Rare events statistics for $\mathbb Z^d$ map lattices coupled by collision
Wael Bahsoun, Maxence Phalempin
TL;DR
This work analyzes rare-event statistics for a $\,\mathbb{Z}^d$-map lattice where neighboring sites interact by collision. The authors build a robust transfer-operator framework around a decoupled site dynamics and prove a spectral gap for the relevant operators, yielding a first-collision rate $-\ln\lambda_{\varepsilon,\delta}$ and a sharp exponential law for the first hitting time. They then derive an extremal index $\theta$ governing clustering of collisions in the small-collision limit $\delta\to0$, and establish a compound Poisson limit for the counting process $Z_\delta(t)$ with intensity $\theta\,\mathrm{Leb}$ and a structured jump distribution determined by a twisted transfer operator. An explicit example in one dimension demonstrates $\theta=1-5^{-4}$ and, under the general theory, the counting process converges to a Poisson process when clustering is absent. A key methodological contribution is the use of spectral analysis of rare-event transfer operators, coupled with a perturbation approach in the Keller–Liverani framework, adapted to the infinite-dimensional setting of a $\mathbb{Z}^d$ lattice.
Abstract
Understanding the statistics of collisions among locally confined gas particles poses a major challenge.

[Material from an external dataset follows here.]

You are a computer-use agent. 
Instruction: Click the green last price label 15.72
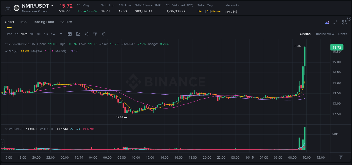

In this work we investigate $\mathbb Z^d$-map lattices coupled by collision with simplified local dynamics that offer significant insights for the above challenging problem. We obtain a first order approximation for the first collision rate at a site $\textbf{p}^*\in \mathbb Z^d$ and we prove a distributional convergence for the first collision time to an exponential, with sharp error term. Moreover, we prove that the number of collisions at site $\textbf{p}^*$ converge in distribution to a compound Poisson distributed random variable. Key to our analysis in this infinite dimensional setting is the use of transfer operators associated with the decoupled map lattice at site $\textbf{p}^*$.